-- Work instruction --
In the records below, find each line with "Power" and copy it.

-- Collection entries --
# # # #

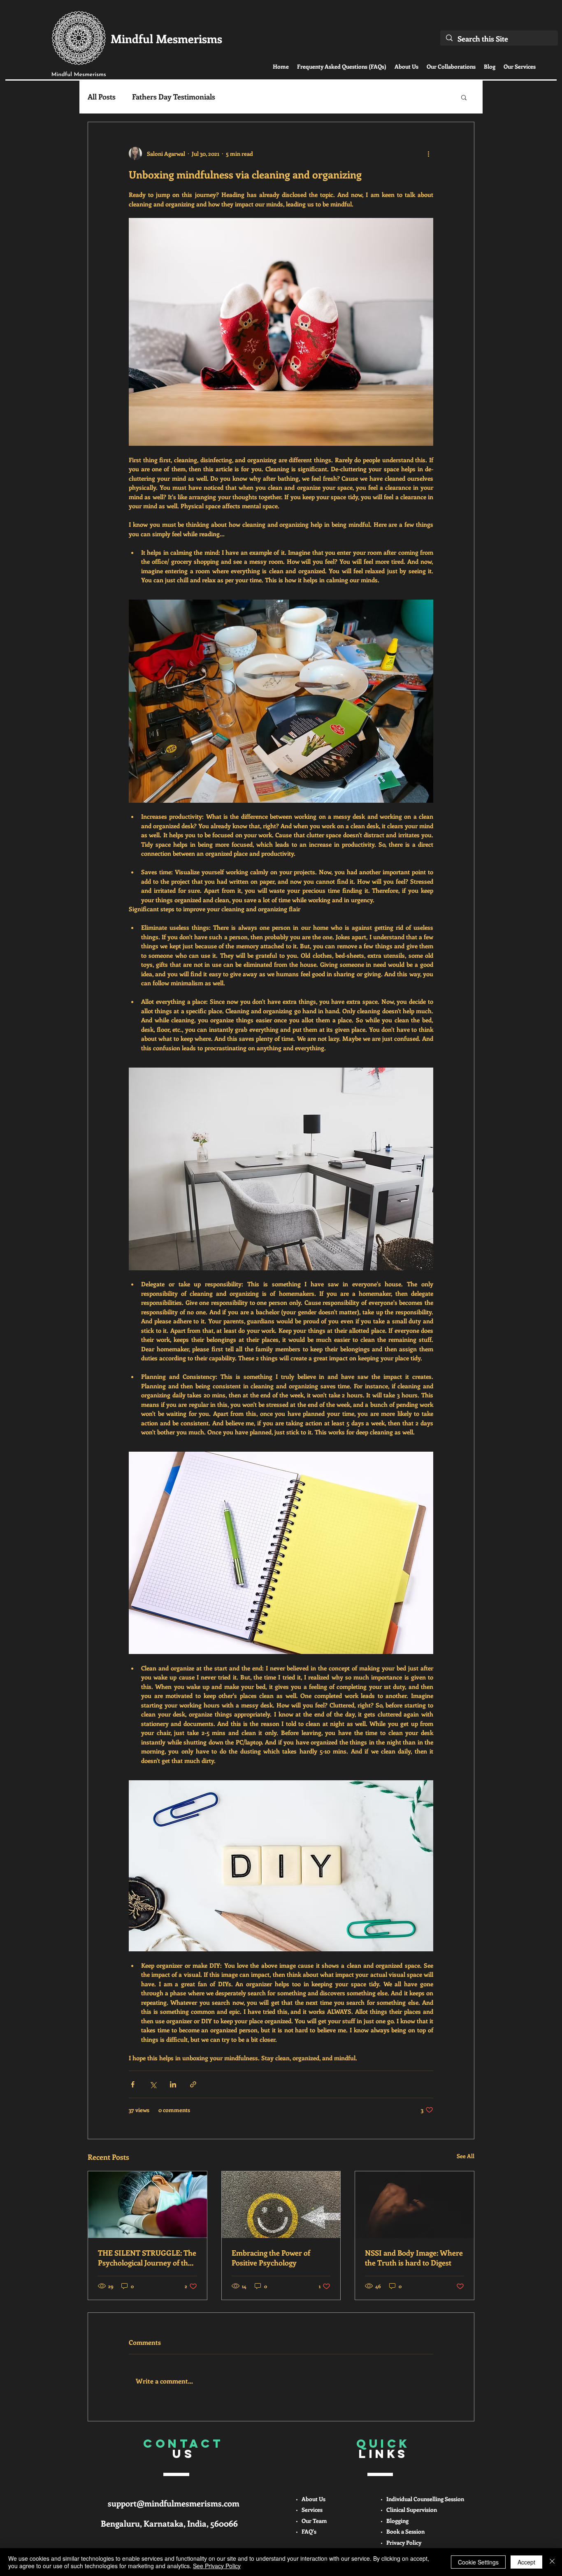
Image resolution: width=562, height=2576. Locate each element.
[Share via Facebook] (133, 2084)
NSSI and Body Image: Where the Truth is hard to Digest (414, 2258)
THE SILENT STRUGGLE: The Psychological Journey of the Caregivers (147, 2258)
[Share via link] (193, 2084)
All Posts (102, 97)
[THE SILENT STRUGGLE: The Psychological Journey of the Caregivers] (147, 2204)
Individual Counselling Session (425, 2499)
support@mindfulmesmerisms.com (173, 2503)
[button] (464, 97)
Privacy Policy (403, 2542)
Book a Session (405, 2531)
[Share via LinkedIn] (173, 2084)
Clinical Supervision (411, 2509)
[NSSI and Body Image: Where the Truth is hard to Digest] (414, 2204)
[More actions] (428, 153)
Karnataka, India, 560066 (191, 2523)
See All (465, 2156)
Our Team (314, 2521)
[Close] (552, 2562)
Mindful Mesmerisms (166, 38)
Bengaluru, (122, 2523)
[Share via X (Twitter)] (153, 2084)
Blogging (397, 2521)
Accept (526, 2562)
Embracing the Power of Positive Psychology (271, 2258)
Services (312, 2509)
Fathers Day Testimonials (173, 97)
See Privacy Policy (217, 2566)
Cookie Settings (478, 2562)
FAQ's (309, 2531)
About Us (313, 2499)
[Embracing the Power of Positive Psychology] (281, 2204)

# # # #

-- Written solution --
Embracing the Power of Positive Psychology (271, 2258)
[Embracing the Power of Positive Psychology] (281, 2204)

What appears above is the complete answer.